Interpersonal skills are the skills and abilities that a person uses to build relationships, communicate and interact with other people on a social level, at work, in groups and one-to-one. Improving and building on your interpersonal skills will go a long way towards helping you develop a strong sense of self-confidence.

They include things like:

Communication

Communication can happen over the phone, face to face, letters, via email and a bunch of different ways. The key to all of them is that information is passed from yourself to another person successfully because they fully understood your message.

When you learn how to communicate effectively you not only get your message across but you also get your voice heard. This in turn helps to build your self-confidence – especially if you believe people very rarely want to listen to what you have to say. Effective communication happens when you do your best to minimize potential barriers and misunderstandings that may occur.

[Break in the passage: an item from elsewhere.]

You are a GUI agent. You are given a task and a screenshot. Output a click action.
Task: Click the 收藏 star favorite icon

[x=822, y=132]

Of course sometimes you say or write something that someone takes the wrong way.

They are upset and they want to let you know that. Your listening skills will be the key to avoiding an upset/argument and sorting out any miscommunication quickly.

Listening skills

Not to be confused with hearing or waiting for your time to speak without really taking in what is being said!

When you listen you are paying attention to what the person is actually saying (not thinking about what you want to say to them).

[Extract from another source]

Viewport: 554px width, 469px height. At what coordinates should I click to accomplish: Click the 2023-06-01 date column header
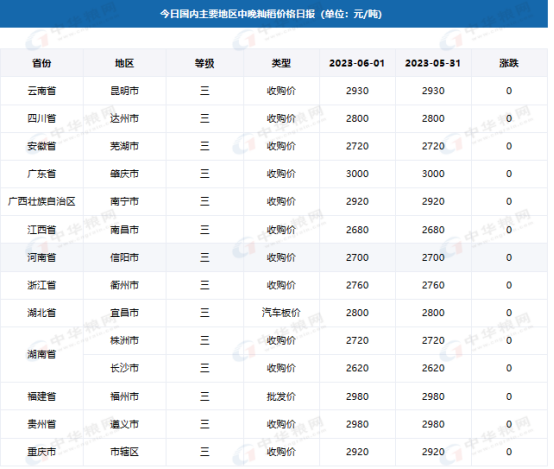[x=357, y=63]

You listen to how people say things, the language they are using as they speak and you watch for the non-verbal communication that is going on as they speak. Things like their posture, facial expressions, how close they are standing to you – will give you important clues about how they are feeling.

When you truly listen nothing else matters in that moment except what that person is communicating to you. This is not the time to try and interrupt or speak over them.

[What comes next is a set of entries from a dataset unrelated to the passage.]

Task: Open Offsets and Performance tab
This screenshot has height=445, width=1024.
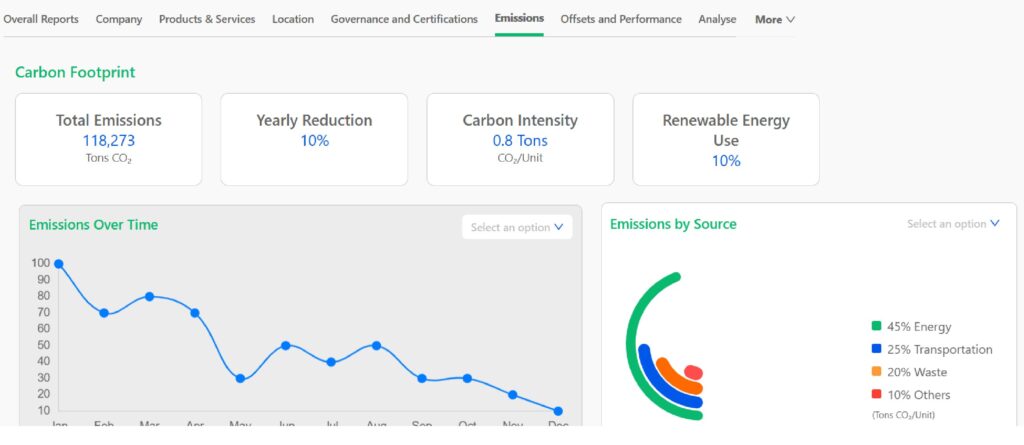Action: [621, 19]
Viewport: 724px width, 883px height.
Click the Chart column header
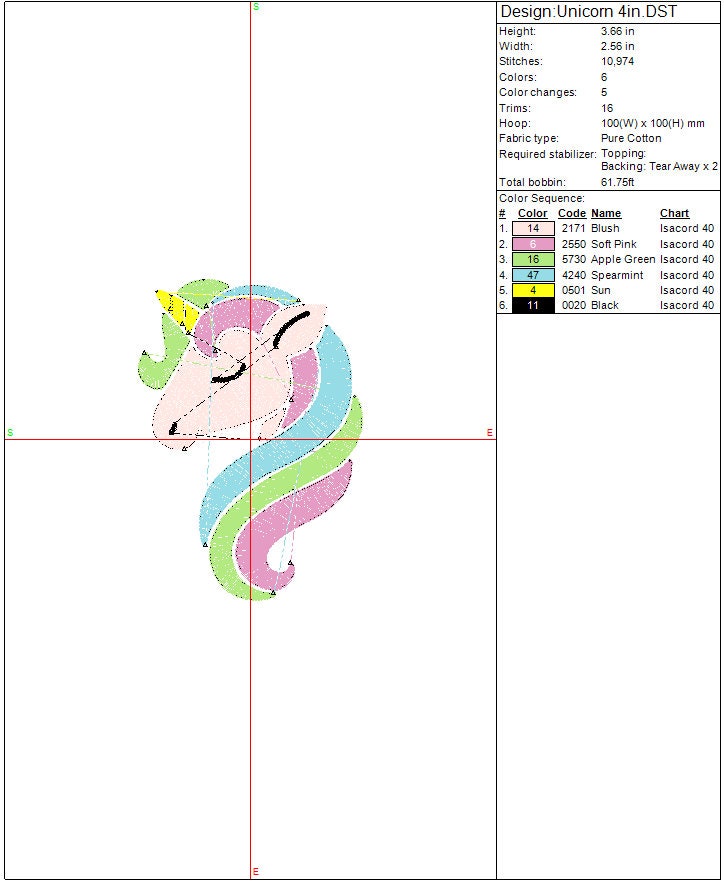pos(674,213)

Give them time to finish and avoid getting defensive.

Developing your listening skills is a powerful key towards building self-confidence in yourself. Just remember to assertively speak once the person has finished what they have to say.

 

Assertiveness

To be assertive means to be able to stand up for yourself and your rights. It is your ability to honestly and directly express your feelings and thoughts (even your desires) in a way that is appropriate. Being assertive gives you a great ability to express yourself clearly.

You become more open with people and you find you become very insistent too without being over bearing or dominant.

For me assertiveness is about getting what you want without having to trample over or bully the other person to get it. It is a skill that you can learn over time and it is a valuable one because most confident people are also assertive.

I remember the first time I had to be honest and direct with my mother. My heart was pounding out of my chest and I was so happy when I did it.

Years later my mother actually told me how proud she was that people couldn’t take advantage of me anymore and that I now speak my mind. She knew it was a skill I never had in the past.

Being Positive

Without a doubt this is one of the top interpersonal skills worth developing (along with being assertive). If you can simply get yourself into a position where you think and behave more positively and you are able to assertively express yourself you will find your self-confidence grows in leaps and bounds.

The great news is it really doesn’t take much to become positive.

You just have to make a choice then watch your thoughts, words and behavior.

Be alert for moments when you are not thinking or speaking in a positive manner and correct what you are saying and/or thinking.

It may take you months of reprogramming your mindset but it is SO very worth it. People love positive people.

Misery loves company too so you get to decide which you prefer to hang out with. Understanding that what you give out and who you are brings to you like minded people will hopefully help you to focus more on bringing in positive people by thinking more positively.

Don’t make the mistake of thinking you can hang out with positive people or marry someone positive in an effort to balance yourself out!

Being positive is not something you can get from others – it is something you need to foster and develop in yourself.

 Reflect, re-assess, re-start and develop

A fundamental rule of living is that we are never done with our own personal development until we are dead!

You can always learn no matter how old you are (great examples are 80 and 90 year old grandmas using Facebook!) and as long as you are willing to look at what went wrong you will always be able to build on your self-confidence. As you work towards developing your interpersonal skills things will go wrong.

Maybe you will say something nasty when you didn’t want to, or you will spend a day feeling gloom and doom.

This is all part of the process.

The key to success is never letting it dominate your thoughts, feelings and behaviour for too long. Like falling off the horse you need to get right back on your journey and continue working towards building your self confidence.

There are other interpersonal skills that you can develop like the ability to stay calm (which comes from learning to be assertive), the ability to clarify, empathize, and even negotiate.  Developing these skills within yourself will help you become a confident and calm person with great charisma that people will attract great people into your life.

“Charisma is a sparkle in people that money can’t buy. It’s an invisible energy with visible effects.”